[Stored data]
※
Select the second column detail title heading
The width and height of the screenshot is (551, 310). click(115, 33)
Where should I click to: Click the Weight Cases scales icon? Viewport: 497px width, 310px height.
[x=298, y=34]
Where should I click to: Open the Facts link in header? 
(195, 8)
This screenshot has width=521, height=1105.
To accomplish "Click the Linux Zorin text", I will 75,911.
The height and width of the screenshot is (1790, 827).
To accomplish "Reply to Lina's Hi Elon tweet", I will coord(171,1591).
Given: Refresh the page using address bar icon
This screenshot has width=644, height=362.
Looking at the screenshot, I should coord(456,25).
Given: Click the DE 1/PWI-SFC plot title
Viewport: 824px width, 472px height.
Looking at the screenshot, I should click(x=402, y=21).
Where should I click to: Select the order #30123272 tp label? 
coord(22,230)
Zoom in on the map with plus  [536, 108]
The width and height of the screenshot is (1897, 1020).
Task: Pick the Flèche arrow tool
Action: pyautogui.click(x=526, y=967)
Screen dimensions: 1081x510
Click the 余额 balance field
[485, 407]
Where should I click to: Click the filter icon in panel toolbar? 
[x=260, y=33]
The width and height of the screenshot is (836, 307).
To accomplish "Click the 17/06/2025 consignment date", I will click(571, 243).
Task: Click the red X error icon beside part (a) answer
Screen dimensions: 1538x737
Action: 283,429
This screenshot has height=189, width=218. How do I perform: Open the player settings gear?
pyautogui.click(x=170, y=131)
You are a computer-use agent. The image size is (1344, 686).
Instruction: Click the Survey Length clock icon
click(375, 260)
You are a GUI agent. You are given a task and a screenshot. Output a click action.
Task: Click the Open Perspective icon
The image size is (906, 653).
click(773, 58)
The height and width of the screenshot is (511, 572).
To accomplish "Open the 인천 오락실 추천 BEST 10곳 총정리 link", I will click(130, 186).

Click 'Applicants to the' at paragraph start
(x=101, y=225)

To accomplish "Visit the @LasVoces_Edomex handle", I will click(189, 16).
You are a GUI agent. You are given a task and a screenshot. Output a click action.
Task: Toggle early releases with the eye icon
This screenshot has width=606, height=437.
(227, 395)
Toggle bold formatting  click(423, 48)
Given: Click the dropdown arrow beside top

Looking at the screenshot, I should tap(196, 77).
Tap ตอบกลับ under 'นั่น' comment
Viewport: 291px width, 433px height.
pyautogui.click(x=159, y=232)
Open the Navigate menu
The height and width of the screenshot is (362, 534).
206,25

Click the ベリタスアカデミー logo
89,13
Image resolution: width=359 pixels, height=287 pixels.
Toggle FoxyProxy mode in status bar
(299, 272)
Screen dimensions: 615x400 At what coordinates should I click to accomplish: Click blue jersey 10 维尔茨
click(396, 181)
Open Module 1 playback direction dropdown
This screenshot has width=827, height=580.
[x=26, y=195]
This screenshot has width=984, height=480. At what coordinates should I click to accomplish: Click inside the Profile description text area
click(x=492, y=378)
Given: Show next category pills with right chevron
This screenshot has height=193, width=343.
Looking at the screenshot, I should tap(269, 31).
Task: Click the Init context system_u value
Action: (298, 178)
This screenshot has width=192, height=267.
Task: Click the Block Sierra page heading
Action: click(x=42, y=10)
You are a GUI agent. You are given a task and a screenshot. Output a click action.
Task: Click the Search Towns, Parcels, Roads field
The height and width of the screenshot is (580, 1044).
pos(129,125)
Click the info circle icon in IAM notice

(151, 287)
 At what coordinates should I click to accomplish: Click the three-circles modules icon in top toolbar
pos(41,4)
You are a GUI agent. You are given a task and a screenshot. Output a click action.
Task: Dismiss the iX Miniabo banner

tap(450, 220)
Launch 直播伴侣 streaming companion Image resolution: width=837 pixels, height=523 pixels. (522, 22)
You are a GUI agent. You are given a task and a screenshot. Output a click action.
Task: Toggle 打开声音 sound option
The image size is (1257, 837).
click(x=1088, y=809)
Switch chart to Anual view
※
== Your assignment ==
Write out exactly the lines above between the line with "This screenshot has width=521, height=1105." and the line with "Task: Toggle early releases with the eye icon", inclusive, and nothing beyond them.

== The answer ==
This screenshot has width=521, height=1105.
To accomplish "Click the Linux Zorin text", I will 75,911.
The height and width of the screenshot is (1790, 827).
To accomplish "Reply to Lina's Hi Elon tweet", I will coord(171,1591).
Given: Refresh the page using address bar icon
This screenshot has width=644, height=362.
Looking at the screenshot, I should coord(456,25).
Given: Click the DE 1/PWI-SFC plot title
Viewport: 824px width, 472px height.
Looking at the screenshot, I should click(x=402, y=21).
Where should I click to: Select the order #30123272 tp label? 
coord(22,230)
Zoom in on the map with plus  [536, 108]
The width and height of the screenshot is (1897, 1020).
Task: Pick the Flèche arrow tool
Action: pyautogui.click(x=526, y=967)
Screen dimensions: 1081x510
Click the 余额 balance field
[485, 407]
Where should I click to: Click the filter icon in panel toolbar? 
[x=260, y=33]
The width and height of the screenshot is (836, 307).
To accomplish "Click the 17/06/2025 consignment date", I will click(571, 243).
Task: Click the red X error icon beside part (a) answer
Screen dimensions: 1538x737
Action: 283,429
This screenshot has height=189, width=218. How do I perform: Open the player settings gear?
pyautogui.click(x=170, y=131)
You are a computer-use agent. The image size is (1344, 686).
Instruction: Click the Survey Length clock icon
click(375, 260)
You are a GUI agent. You are given a task and a screenshot. Output a click action.
Task: Click the Open Perspective icon
The image size is (906, 653).
click(773, 58)
The height and width of the screenshot is (511, 572).
To accomplish "Open the 인천 오락실 추천 BEST 10곳 총정리 link", I will click(130, 186).

Click 'Applicants to the' at paragraph start
(x=101, y=225)

To accomplish "Visit the @LasVoces_Edomex handle", I will click(189, 16).
You are a GUI agent. You are given a task and a screenshot. Output a click action.
Task: Toggle early releases with the eye icon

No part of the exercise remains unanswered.